### Extracted material
----------
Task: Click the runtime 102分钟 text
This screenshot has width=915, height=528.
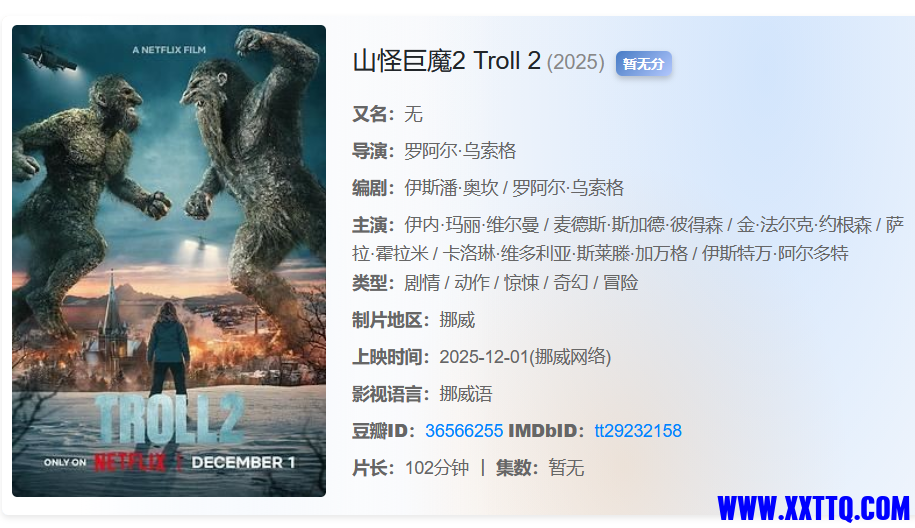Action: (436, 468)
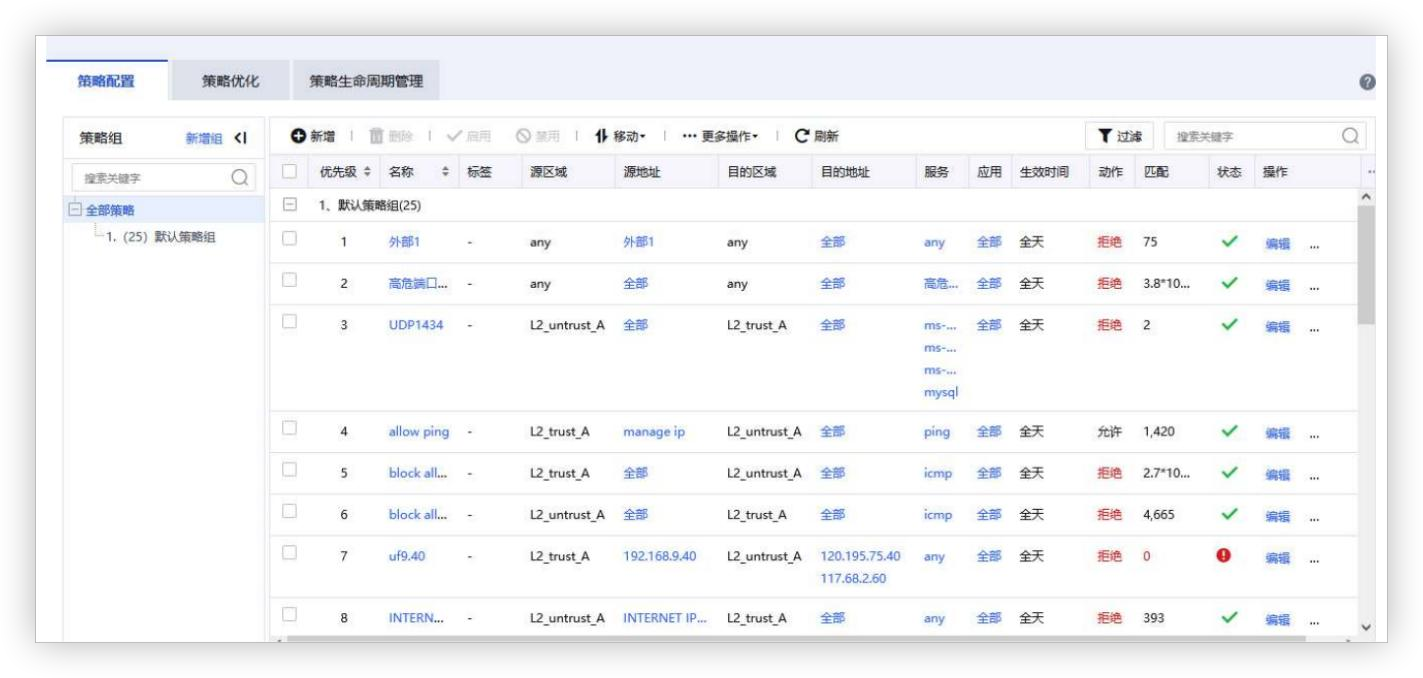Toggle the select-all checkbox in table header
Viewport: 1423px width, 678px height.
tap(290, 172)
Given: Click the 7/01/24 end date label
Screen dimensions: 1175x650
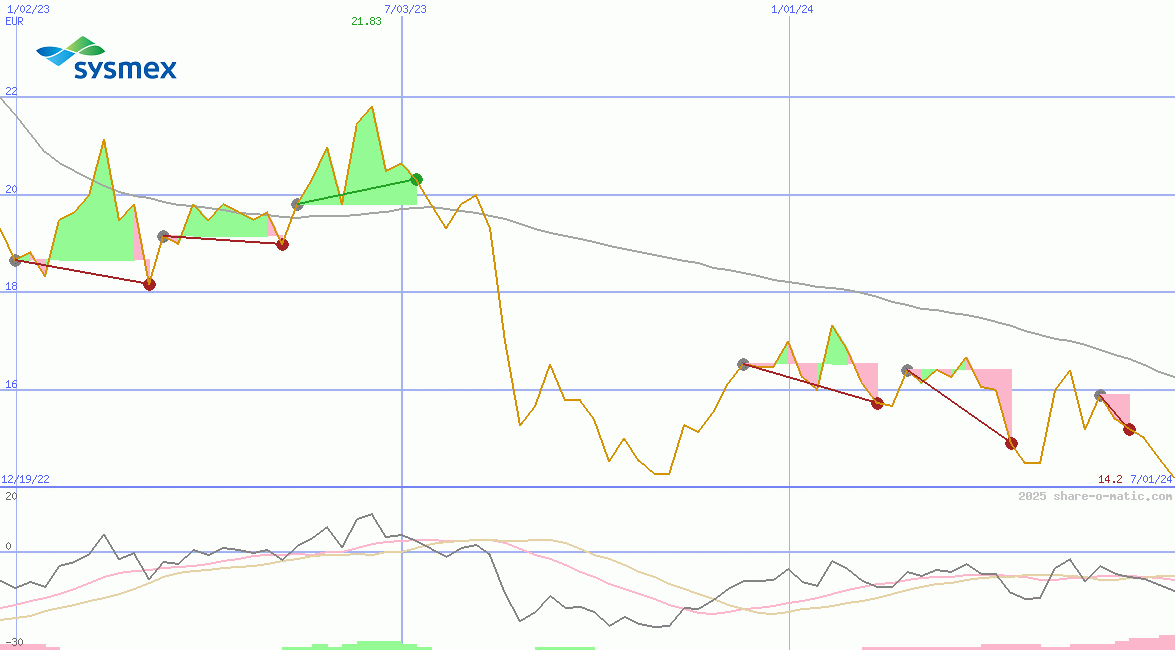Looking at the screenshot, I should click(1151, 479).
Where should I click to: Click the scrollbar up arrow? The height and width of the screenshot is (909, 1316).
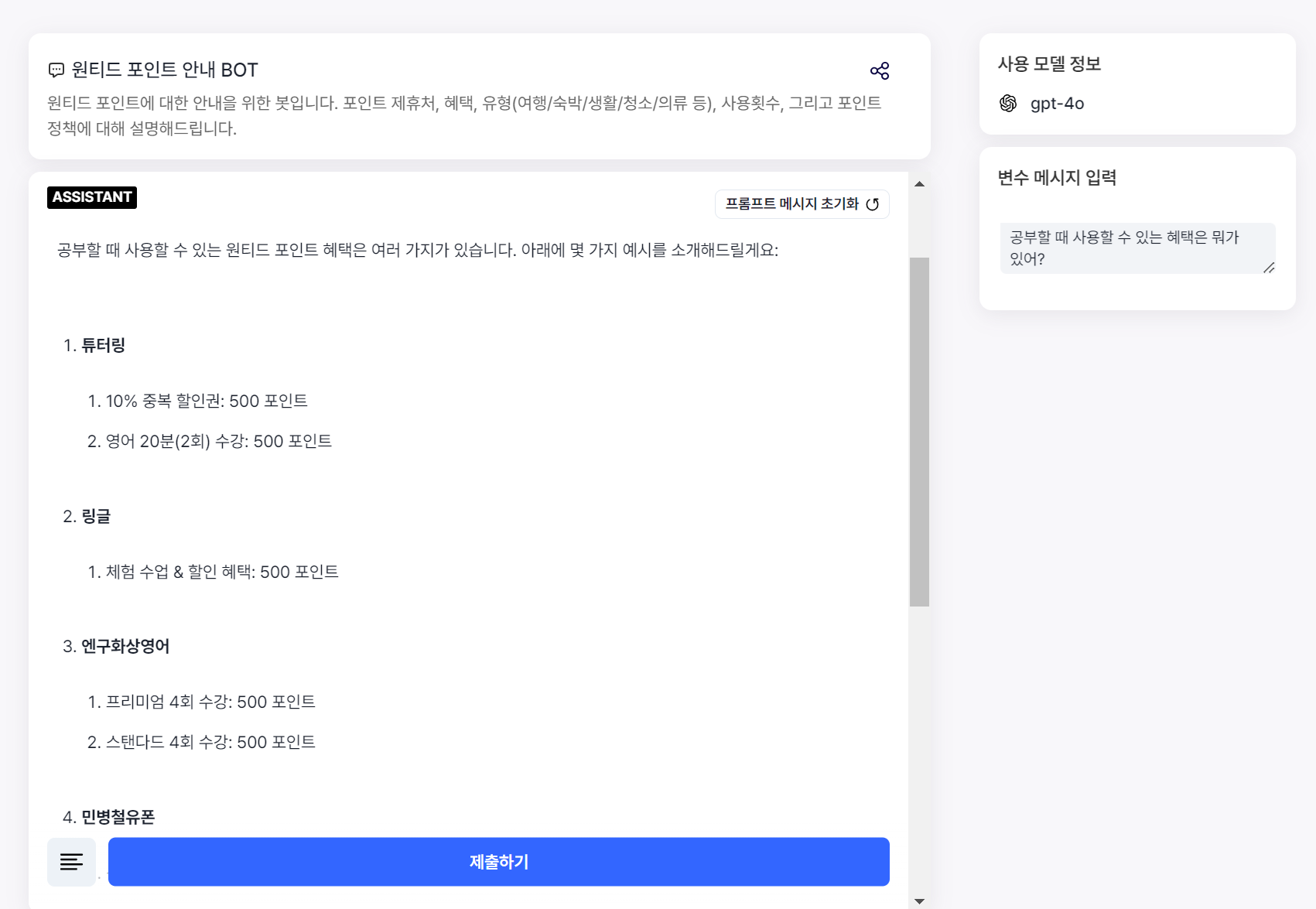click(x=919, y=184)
----------
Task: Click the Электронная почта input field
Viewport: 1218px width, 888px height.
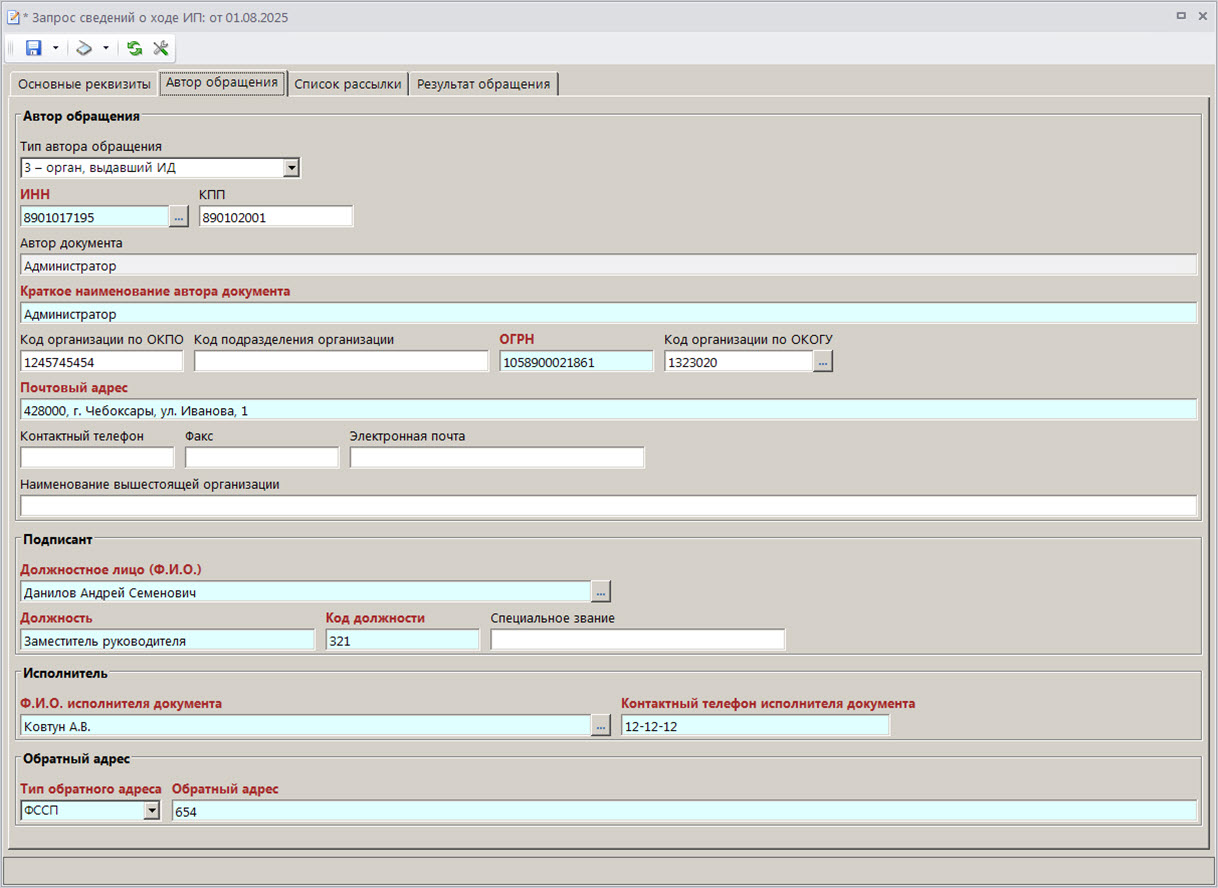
----------
### Assignment
All that belongs in your answer is the stretch of entries above from the line with "Task: Click the Электронная почта input field" through the line with "Viewport: 1218px width, 888px height.", printed exactly.

### Solution
Task: Click the Электронная почта input field
Viewport: 1218px width, 888px height.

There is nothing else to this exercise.